But please follow the following guideline:


To make it short: ALWAYS USE YOUR COMMON SENSE IF POSTING!
If you don't have common sense, don't post.


More specifically:

For new threads:


a) Good, meaningful title:
The title has to say what the problem is about in best way possible.
If that title occured already, it's definitely bad. And contest names aren't good either.
That's in fact a requirement for being able to search old problems.

Examples:
Bad titles:
- "Hard"/"Medium"/"Easy" (if you find it so cool how hard/easy it is, tell it in the post and use a title that tells us the problem)
- "Number Theory" (hey guy, guess why this forum's named that way¿ and is it the only such problem on earth¿)
- "Fibonacci" (there are millions of Fibonacci problems out there, all posted and named the same...)
- "Chinese TST 2003" (does this say anything about the problem¿)
Good titles:
- "On divisors of a³+2b³+4c³-6abc"
- "Number of solutions to x²+y²=6z²"
- "Fibonacci numbers are never squares"


b) Use search function:
Before posting a "new" problem spend at least two, better five, minutes to look if this problem was posted before. If it was, don't repost it. If you have anything important to say on topic, post it in one of the older threads.
If the thread is locked cause of this, use search function.

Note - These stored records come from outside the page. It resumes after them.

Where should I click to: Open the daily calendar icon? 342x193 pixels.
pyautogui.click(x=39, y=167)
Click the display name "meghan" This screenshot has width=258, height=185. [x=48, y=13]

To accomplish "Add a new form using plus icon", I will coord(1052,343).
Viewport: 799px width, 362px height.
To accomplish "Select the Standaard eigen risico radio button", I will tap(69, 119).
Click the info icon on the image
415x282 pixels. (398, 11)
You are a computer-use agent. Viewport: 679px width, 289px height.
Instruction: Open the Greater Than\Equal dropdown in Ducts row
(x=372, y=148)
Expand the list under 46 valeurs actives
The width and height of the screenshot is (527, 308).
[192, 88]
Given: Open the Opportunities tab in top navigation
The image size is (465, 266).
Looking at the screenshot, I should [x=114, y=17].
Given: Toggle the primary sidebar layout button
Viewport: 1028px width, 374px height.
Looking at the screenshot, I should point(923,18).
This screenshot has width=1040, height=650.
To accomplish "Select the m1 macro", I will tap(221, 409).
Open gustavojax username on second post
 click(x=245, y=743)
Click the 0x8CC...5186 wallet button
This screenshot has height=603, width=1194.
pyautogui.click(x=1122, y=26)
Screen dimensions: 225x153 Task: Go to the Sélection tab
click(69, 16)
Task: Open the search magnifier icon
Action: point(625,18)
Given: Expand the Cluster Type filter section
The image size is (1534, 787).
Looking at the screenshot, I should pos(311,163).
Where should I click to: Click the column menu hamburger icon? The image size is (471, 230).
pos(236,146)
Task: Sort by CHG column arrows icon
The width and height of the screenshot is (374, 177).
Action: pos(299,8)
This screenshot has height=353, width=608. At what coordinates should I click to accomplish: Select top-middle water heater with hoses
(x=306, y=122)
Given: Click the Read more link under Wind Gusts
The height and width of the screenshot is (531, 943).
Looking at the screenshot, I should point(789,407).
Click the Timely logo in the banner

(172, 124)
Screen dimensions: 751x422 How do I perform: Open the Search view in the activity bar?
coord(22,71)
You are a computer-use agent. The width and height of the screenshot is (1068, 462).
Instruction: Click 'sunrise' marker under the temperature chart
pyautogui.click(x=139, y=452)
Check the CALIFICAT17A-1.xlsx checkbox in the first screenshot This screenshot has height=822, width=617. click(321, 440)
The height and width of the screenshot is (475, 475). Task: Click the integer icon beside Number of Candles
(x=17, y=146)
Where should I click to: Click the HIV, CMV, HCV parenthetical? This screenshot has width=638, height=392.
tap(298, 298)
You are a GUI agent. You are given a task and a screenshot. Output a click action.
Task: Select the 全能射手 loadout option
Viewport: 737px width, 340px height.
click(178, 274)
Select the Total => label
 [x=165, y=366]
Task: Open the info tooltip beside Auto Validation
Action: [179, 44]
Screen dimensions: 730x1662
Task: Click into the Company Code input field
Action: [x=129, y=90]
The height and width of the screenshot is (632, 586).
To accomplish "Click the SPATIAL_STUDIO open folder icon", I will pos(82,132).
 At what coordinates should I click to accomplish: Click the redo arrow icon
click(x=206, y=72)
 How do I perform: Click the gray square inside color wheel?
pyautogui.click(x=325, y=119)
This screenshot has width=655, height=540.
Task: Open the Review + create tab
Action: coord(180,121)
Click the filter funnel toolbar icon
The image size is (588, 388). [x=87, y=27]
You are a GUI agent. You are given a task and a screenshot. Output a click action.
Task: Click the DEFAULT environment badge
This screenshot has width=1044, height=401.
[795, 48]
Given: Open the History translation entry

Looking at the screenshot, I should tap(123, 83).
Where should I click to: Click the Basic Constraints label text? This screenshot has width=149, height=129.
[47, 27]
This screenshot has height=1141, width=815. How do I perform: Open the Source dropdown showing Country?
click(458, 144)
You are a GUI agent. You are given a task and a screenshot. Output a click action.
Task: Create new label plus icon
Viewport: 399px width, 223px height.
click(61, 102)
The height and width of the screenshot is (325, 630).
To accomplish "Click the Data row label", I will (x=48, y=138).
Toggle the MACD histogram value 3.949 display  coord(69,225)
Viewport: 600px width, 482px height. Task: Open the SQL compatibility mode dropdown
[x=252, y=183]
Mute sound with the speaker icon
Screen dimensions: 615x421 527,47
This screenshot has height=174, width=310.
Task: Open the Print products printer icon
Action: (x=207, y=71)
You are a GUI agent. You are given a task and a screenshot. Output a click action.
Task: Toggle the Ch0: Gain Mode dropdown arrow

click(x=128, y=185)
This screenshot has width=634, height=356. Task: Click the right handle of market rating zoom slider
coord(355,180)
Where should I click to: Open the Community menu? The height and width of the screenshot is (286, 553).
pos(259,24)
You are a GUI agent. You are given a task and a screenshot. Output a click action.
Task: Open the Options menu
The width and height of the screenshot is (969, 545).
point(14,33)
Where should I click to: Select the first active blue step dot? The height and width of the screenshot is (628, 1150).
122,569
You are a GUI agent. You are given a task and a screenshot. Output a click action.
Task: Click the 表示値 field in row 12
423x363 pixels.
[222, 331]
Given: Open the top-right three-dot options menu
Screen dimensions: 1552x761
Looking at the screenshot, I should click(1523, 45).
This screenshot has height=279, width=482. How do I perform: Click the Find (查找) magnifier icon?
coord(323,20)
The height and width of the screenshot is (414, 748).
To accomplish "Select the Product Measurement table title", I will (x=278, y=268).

Update (by Amir Hossein). The best way to search for two keywords in AoPS is to input
[code]+"first keyword" +"second keyword"[/code]
so that any post containing both strings "first word" and "second form".


c) Good problem statement:
Some recent really bad post was:
[quote]$lim_{n\to 1}^{+\infty}\frac{1}{n}-lnn$[/quote]
It contains no question and no answer.
If you do this, too, you are on the best way to get your thread deleted. Write everything clearly, define where your variables come from (and define the "natural" numbers if used). Additionally read your post at least twice before submitting. After you sent it, read it again and use the Edit-Button if necessary to correct errors.


For answers to already existing threads:


d) Of any interest and with content:
Don't post things that are more trivial than completely obvious. For example, if the question is to solve $x^{3}+y^{3}=z^{3}$, do not answer with "$x=y=z=0$ is a solution" only. Either you post any kind of proof or at least something unexpected (like "$x=1337, y=481, z=42$ is the smallest solution). Someone that does not see that $x=y=z=0$ is a solution of the above without your post is completely wrong here, this is an IMO-level forum.
Similar, posting "I have solved this problem" but not posting anything else is not welcome; it even looks that you just want to show off what a genius you are.

e) Well written and checked answers:
Like c) for new threads, check your solutions at least twice for mistakes. And after sending, read it again and use the Edit-Button if necessary to correct errors.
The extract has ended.